Each household in the UK pays more than £3300 per year to support 1160+ bureaucratic nightmares. 700,000 bowler hats would be on the street but then most of them have done nothing for the UK and I would rather see the A400M in large numbers than know that quangos were deliberating on such essential subjects as ....

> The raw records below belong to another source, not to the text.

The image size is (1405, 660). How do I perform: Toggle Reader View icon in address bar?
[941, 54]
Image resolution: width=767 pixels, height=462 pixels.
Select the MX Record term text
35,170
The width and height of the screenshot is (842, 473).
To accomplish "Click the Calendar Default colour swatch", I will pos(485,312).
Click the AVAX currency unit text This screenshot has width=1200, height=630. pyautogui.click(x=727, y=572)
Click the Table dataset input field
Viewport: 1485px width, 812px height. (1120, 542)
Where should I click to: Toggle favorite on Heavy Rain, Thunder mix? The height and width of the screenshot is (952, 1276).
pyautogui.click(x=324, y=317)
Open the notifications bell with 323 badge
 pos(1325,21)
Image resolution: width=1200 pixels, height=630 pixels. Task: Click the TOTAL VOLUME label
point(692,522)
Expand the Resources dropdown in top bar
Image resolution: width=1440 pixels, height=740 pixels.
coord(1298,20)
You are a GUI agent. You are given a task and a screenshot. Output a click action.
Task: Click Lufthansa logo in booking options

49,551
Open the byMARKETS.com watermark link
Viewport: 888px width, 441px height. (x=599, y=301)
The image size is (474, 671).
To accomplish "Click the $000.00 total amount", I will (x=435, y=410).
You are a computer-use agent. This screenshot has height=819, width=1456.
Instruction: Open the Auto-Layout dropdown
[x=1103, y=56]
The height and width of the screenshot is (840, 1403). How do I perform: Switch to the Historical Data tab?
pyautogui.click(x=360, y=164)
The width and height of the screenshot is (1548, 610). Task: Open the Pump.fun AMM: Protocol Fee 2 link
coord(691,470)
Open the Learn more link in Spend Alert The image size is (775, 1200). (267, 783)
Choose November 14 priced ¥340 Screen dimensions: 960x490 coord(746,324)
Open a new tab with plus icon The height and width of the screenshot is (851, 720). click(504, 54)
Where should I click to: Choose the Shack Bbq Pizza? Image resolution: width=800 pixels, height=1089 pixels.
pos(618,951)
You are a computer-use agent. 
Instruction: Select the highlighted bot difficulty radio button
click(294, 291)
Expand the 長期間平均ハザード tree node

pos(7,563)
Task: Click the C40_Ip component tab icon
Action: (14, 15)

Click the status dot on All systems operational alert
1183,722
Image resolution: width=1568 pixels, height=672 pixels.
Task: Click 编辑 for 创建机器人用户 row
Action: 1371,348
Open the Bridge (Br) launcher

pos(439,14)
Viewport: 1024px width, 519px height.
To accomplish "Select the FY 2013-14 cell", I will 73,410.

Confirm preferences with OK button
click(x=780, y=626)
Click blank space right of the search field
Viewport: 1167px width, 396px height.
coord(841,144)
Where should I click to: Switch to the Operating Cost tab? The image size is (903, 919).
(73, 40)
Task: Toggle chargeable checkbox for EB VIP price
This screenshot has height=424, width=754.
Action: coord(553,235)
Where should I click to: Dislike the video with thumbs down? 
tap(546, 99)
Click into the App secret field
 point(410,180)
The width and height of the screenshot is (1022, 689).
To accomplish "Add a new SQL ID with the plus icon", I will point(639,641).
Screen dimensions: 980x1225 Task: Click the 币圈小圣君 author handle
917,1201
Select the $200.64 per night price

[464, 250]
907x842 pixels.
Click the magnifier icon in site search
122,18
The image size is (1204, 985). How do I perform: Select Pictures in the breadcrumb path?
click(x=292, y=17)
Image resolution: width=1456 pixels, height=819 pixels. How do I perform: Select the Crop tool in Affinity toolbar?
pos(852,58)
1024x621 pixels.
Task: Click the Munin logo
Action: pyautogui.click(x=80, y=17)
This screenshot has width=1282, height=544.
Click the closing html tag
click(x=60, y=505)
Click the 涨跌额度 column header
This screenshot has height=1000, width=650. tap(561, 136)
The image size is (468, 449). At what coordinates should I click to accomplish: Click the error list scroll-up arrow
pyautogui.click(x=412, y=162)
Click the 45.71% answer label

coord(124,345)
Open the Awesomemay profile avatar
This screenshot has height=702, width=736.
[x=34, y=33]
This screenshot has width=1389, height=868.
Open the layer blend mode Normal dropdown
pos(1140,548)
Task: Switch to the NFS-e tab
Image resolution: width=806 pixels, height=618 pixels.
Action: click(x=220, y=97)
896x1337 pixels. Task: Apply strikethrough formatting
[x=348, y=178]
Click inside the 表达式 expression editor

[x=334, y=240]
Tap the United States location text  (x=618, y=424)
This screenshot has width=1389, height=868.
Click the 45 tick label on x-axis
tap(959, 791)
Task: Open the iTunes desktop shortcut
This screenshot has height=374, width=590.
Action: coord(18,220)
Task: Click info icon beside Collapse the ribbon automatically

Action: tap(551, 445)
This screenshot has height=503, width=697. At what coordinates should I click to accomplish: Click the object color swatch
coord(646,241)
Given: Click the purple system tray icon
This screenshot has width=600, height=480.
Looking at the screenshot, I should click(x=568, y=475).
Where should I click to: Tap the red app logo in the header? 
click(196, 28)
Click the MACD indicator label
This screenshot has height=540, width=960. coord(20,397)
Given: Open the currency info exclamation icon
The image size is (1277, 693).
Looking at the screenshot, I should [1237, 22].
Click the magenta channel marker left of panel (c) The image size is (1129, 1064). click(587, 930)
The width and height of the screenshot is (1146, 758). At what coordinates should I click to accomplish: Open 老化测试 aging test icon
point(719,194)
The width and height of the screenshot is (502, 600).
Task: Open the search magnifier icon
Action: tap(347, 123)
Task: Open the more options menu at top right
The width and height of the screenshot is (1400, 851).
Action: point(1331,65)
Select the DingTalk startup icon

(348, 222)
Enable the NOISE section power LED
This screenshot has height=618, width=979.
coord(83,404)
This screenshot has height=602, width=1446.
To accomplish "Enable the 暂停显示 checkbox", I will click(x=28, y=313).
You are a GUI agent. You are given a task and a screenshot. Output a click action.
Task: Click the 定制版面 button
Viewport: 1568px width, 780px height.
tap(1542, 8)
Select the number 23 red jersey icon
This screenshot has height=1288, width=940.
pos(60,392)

"Examples of quangos - often obscure, unlikely-sounding or plain baffling - include the Public Diplomacy Board, the Third Sector Commissioning Task Force, the Home Grown Cereals Authority, the Tax Appeals Modernisation Stakeholder Group, the Advisory Committee on Packaging and the Work and Pension Longitudinal Study Ethics Committee.
Several top-earning quangocrats are paid comfortably more than the Prime Minister's salary of £185,000.
The latest figures will reignite concerns over Labour's handling of public services and levels of waste in Whitehall public spending.
The £124billion of public funds given to non-departmental public bodies is up from £79billion three years ago."


Madness!

Supermattt
26th Jan 2010, 22:23
I agree with VinRouge, it is just posturing for getting funding sorted. I would be very surprised if A400 was cancelled.

M2dude
1st Feb 2010, 16:15
I worked on a stand at the 1994 Farnborough Airshow, and I remember that at the show there was a full scale wooden mockup of (what is now) the A400M).
SIXTEEN years down the road we have JUST had the maiden flight and the project is zillions over budget. (But EADS are demanding even more, or they are threatening to throw their toys in the pram). Forgetting (for once!!) the rest of Europe, we should ask does the RAF really need this thing?. We've a tactical transport fleet primarily comprised of C130K's & J's, and a few C17's, which have served us incredibly well and continue to do so in exremely trying times. OK, the old K is getting long in the tooth and is progressively being withdrawn, but rather than waste EVEN MORE money on this Scarebus thing wouldn't we be far better served by buying more Js and C17s? (As an old Herc man I always used to think that she was the best transport aircraft that the RAF has ever had. The C17 has now changed my opinion, I think the throne is now occupied by the former McDonnel Douglas clan :D).